Some context:
I am working on a synth/sequencer plugin which primarily uses a CameraDevice to control its parameters, by letting the user define a region within the image to use for calculations. Thus a lot of this calculations are expensive matrix calculations, such as summing all values in a matrix and calculating its average, or summing the value of each row of the matrix to calculate the average value of each row in order to extrapolate new data, such as writing data to a wavetable or generating MIDI events.
Now obviously, performing these calculations once every processBlock()-call is extremely wasteful, since the CameraDevice typically has a frame rate that is significantly lower than audio rate (or even the buffer rate in most cases), but since I’m not sure what other way is the best, this is how I’ve implemented it so far. It seemingly works well in the Release build, but I suspect that it’s not a very scalable approach. Debug build suffers quite a bit from buffer underruns due to spending too much time on those expensive matrix calculations.
Ideally, the matrix calculations would only be performed once for each frame, or whenever the user-defined region has been moved or resized, to avoid wasting performance on redudant calculations.
What would be the best way to increase the performance and avoid underruns in this situation?
I imagine that the best approach would be some form of parallellism where the audio thread and the “video thread” run in parallell, but the video thread could provide new data to the audio thread or something, though I’m not sure if this would only introduce even more issues.
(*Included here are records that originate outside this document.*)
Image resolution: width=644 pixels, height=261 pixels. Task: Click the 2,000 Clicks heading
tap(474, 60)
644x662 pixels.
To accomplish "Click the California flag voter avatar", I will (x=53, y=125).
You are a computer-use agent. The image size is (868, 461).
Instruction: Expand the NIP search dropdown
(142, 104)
Other threads that have tackled a similar issue of dealing with expensive parameter calculations have suggested throttling the parameter input, though this is a lot harder since I actually need to perform the matrix calculations in order to know which parameters have been changed in the first place, if that makes sense. Other suggestions I’ve seen include using Thread, ThreadPool, TimeSliceThread, AbstractFifo, SIMDRegister. I just find it hard to understand how to apply these solutions to my specific case, since there is seemingly a lot of nuance here.
I have never used CameraDevice before. AFAIK, Thread (or ThreadPool) might be the right choice. It may work as follows (very similar to FFT analyzer):
when the user connect/disconnect the camera, you start/end the thread
notify the thread when a new camera image frame generates
use a atomic bool isCalculationReady to check whether the matrix calculation is completed (reset it to false when the result is consumed)
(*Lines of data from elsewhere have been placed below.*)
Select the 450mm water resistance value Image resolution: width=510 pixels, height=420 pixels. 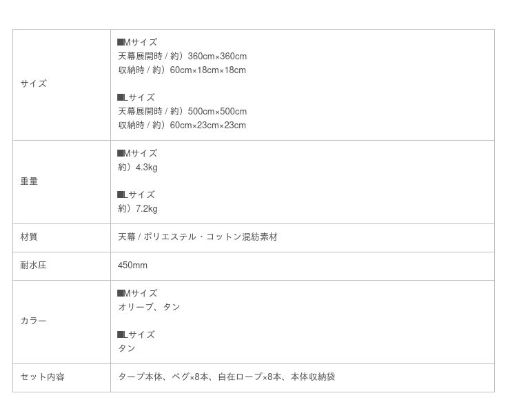coord(132,266)
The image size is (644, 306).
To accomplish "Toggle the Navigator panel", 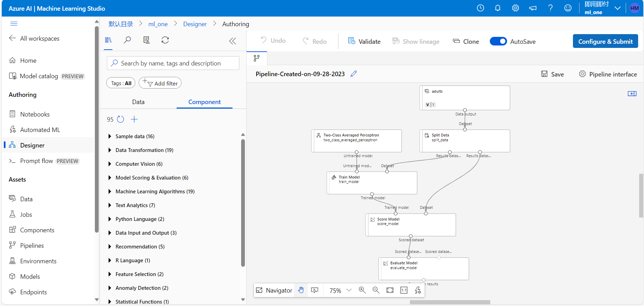I will [274, 290].
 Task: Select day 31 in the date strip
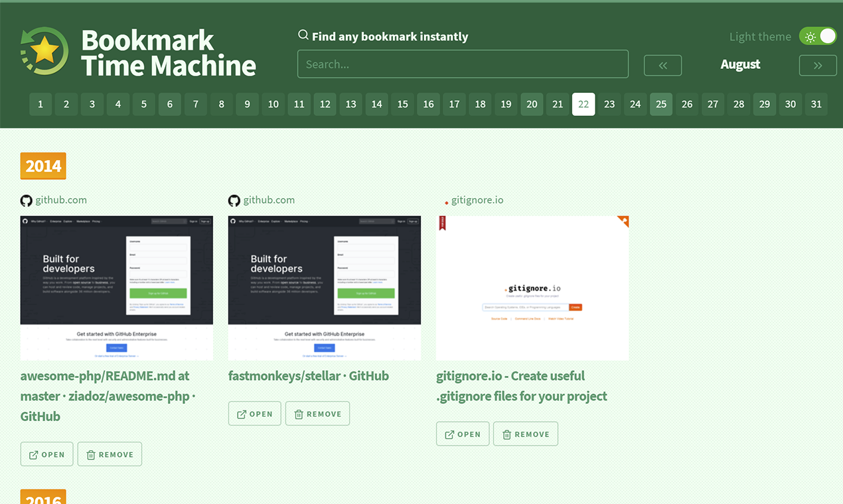click(816, 104)
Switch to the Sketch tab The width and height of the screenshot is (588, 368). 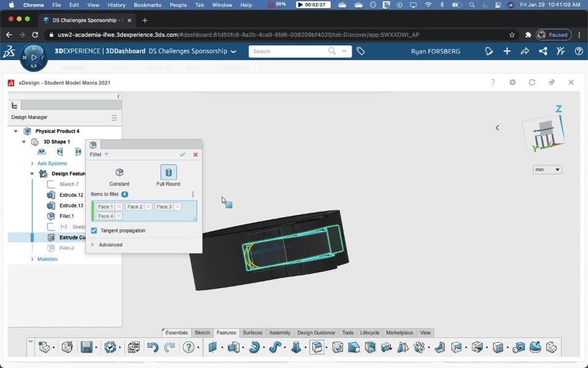tap(202, 332)
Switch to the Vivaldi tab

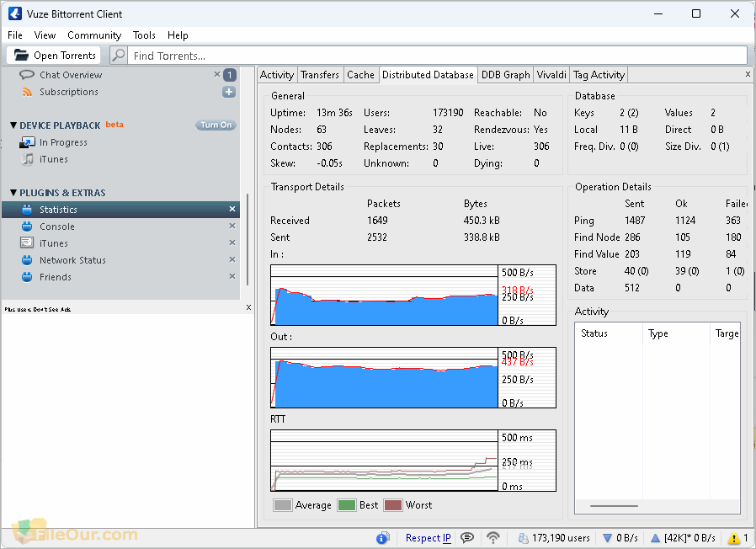pyautogui.click(x=551, y=75)
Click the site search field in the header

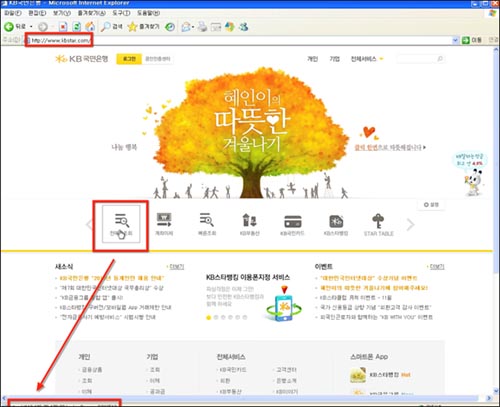point(418,59)
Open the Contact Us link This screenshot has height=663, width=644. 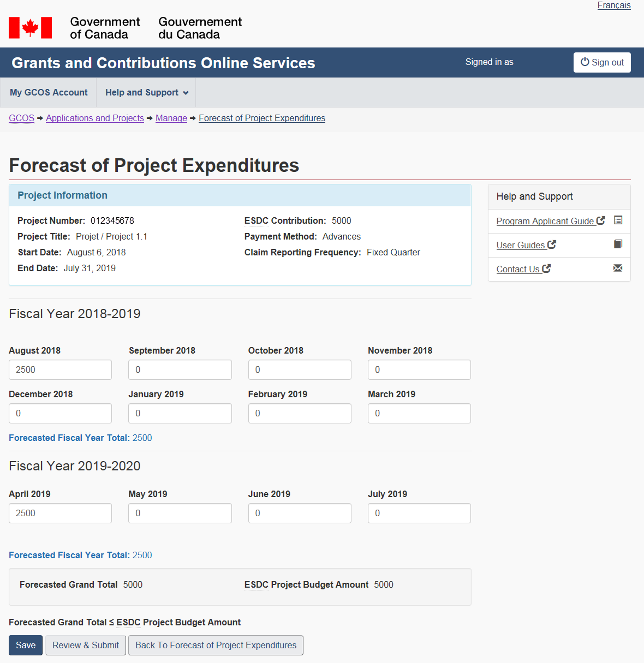click(x=518, y=269)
and the run function may look like follows:
while (!threadShouldExit()) {
if (isCalculationReady.load()) {
continue;
}
// matrix calculation
isCalculationReady.store(true);
const auto flag = wait(-1);
juce::ignoreUnused(flag);
}
Getting those resources onto (and off of) the audio thread is going to be a challenge. Using atomic flags as zslui98 suggested is possible, but in my experience it introduces lots of nuances and edge cases that you didn’t consider and that make the code not really thread safe.
If it were me, I would use Thread or ThreadPool to create a std::shared_ptr around your matrix resources. (If possible, make it std::shared_ptr<const Resources> for extra safety). Then, I would push that shared_ptr onto a lock free fifo, where it can be picked up on the audio thread.
This only half solves the problem though, as the audio thread will be deleting Resources when shared_ptr goes out of scope. To solve this, you would probably need to put the shared_ptr into a second lock free fifo, which can then be regularly checked and emptied by some other Thread. This ensures that Resource is never deallocated on the audio thread.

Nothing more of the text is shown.